# Laying hen



## BarrelRacer (Jul 22, 2013)

Do you guys have laying hens? How often do they lay and how many thanks


----------



## NyGoatMom (Jan 26, 2013)

Depends on the breed...some breeds lay almost daily and others only once a week....


----------



## BarrelRacer (Jul 22, 2013)

The dark brown ones?? I forget what they arecalled


----------



## NyGoatMom (Jan 26, 2013)

Really dark brown? That would be either cuckoo marans or black copper marans...sometimes welsummers lay a dark egg. My wellies lay a deep red with speckles.
For a regular brown egg...a sexlink will lay those well.


----------



## BarrelRacer (Jul 22, 2013)

Ok good I just want a chicken that lays good eggs that we can eat. We have bantams as pets and we sell them (start) what type of chicken would you suggest for the laying for what I want


----------



## milkmaid (Sep 15, 2010)

You mean the hens are dark brown or the eggs are dark brown?
If you're talking about dark reddish brown hens, that's likely Rhode Island Reds. RIRs lay very well, like 6 eggs a week in their prime. I love RIRs, in fact, they would be my breed of choice if they went broody more often. As it is I prefer Buff Orpingtons because they are better mothers. Buffs lay somewhat smaller and fewer eggs.
If you want REALLY good layers, get White Leghorns. They lay like 6.5 eggs a week on average. Very occasionally, they even lay 2 eggs in one day! My WLs are several years old, and they still lay almost every day. I've also heard Red Stars are really good, but have never had any.


----------



## kccjer (Jan 27, 2012)

The red sex link are a great dual purpose bird that lay really well. They also have the advantage that hens are red and roos are white...easy to tell who to eat


----------



## BarrelRacer (Jul 22, 2013)

Thanks so you would recommend white leghorns or the dark brown chickens for me because I want them to lay eggs that we can eat. And I want one that lays a lot of eggs per week


----------



## milkmaid (Sep 15, 2010)

Either White Leghorn or Rhode Island Red would be an excellent choice. It depends on what you prefer.
White leghorns lay prolifically, large-to-jumbo white eggs, and are rather flighty. They have the best feed-to-egg ratio, meaning you get the most bang for your buck.
Rhode Island Reds also lay prolifically but not quite _quite_ as well as the WL, medium to large brown eggs, and are much calmer. They are also heavier, so they make a decent meat bird too.


----------



## NyGoatMom (Jan 26, 2013)

If I got any more sexlinks I would get the black ones...just because they are prettier...they look like this...Her name was Ebony.

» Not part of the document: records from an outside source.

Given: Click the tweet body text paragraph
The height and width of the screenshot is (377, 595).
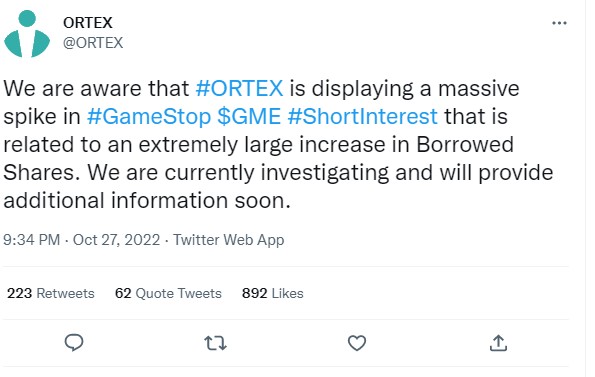Looking at the screenshot, I should coord(278,144).
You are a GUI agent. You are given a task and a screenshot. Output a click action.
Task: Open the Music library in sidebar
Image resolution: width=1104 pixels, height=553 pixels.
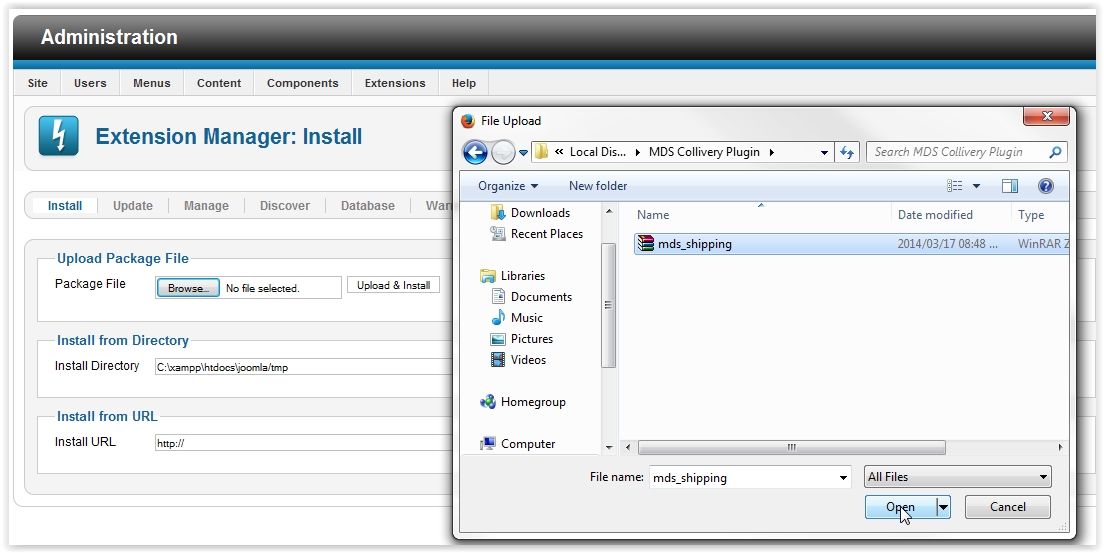(526, 318)
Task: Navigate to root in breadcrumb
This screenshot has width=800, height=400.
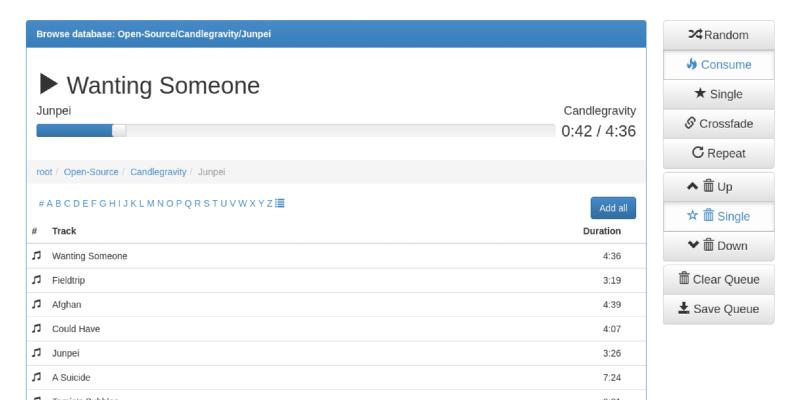Action: coord(44,172)
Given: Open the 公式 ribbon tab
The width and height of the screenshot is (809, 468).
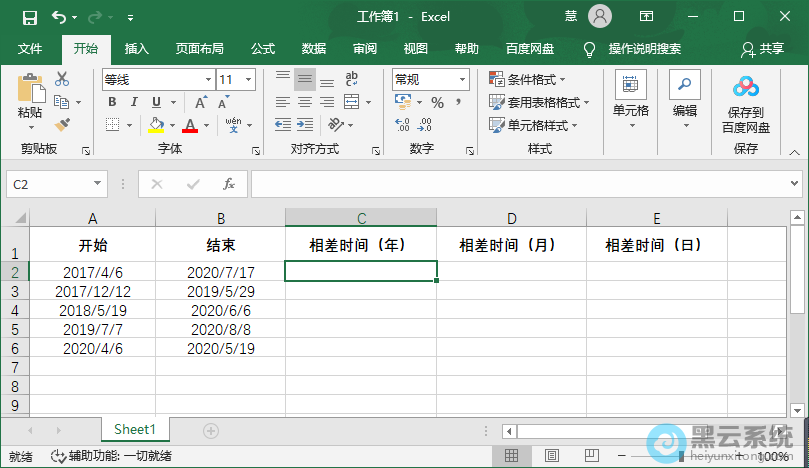Looking at the screenshot, I should (263, 48).
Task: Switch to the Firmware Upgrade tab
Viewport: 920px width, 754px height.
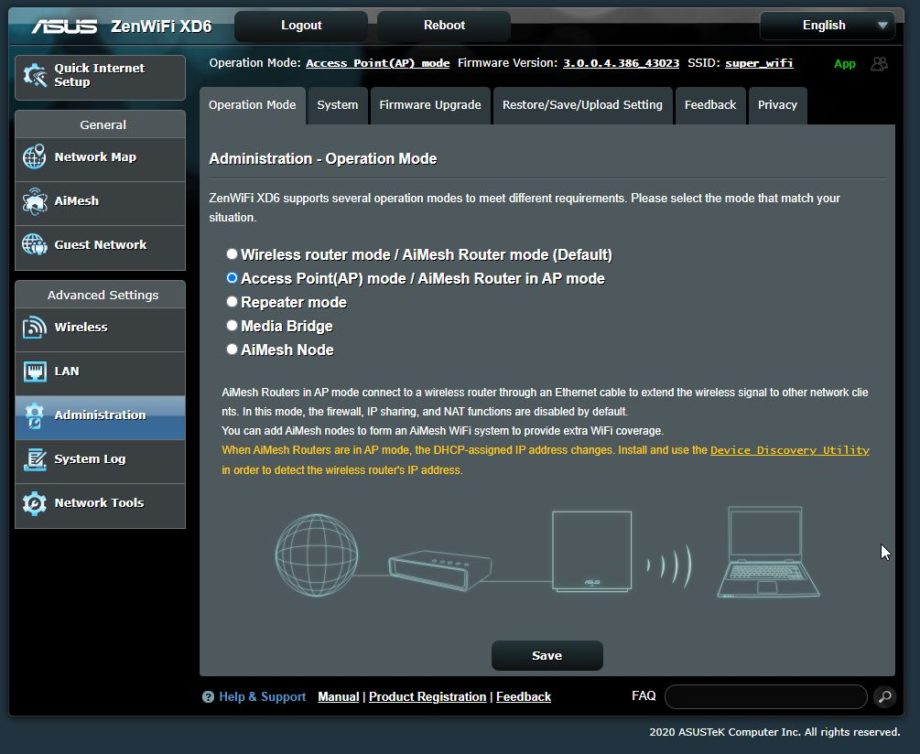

They lay just as well as the red sexlinks. They are a Rhode Island Red rooster over a Barred Plymouth Rock hen. I believe McMurray sells them as "Black Stars"


----------



## BarrelRacer (Jul 22, 2013)

She looks healthy


----------



## goatfarmer123 (Dec 24, 2013)

NyGoatMom said:


> If I got any more sexlinks I would get the black ones...just because they are prettier...they look like this...Her name was Ebony. They lay just as well as the red sexlinks. They are a Rhode Island Red rooster over a Barred Plymouth Rock hen. I believe McMurray sells them as "Black Stars"


I've got some of those as well! They are excellent layers. I bought mine at TSC just under the name "pullets".


----------



## Twink90 (Dec 21, 2013)

Black sex links are great layers almost year round. The only time our girls quit laying is when they molt or extreme cold weather they slow down. Only thing I don't like is we can't get them to raise chicks. None ever stay on nest. They are beautiful & lay big red eggs. Ours are 3 yrs old now & still laying great


----------



## BarrelRacer (Jul 22, 2013)




----------



## dsturgiss (Feb 10, 2014)

I just got 4 black sex links, and my husband says they lay small eggs. But from what I read they lay large eggs. Whose right? He wanted my to get barred rocks but they were out so I got the black sex links.


Sent from my iPhone using Goat Forum


----------



## NyGoatMom (Jan 26, 2013)

They lay decent sized eggs. Pullets lay small eggs until they molt for the first time. Each year the eggs get bigger but the shell becomes a little thinner due to the size of the egg. I have one hen who lays a duck sized egg and she is a small breed but she is 4 years old....I love my BSL hens


----------



## ksalvagno (Oct 6, 2009)

I had black sex links and they a laid large eggs for me.


----------



## dsturgiss (Feb 10, 2014)

Thanks guys. I think I'll keep them then. 


Sent from my iPhone using Goat Forum


----------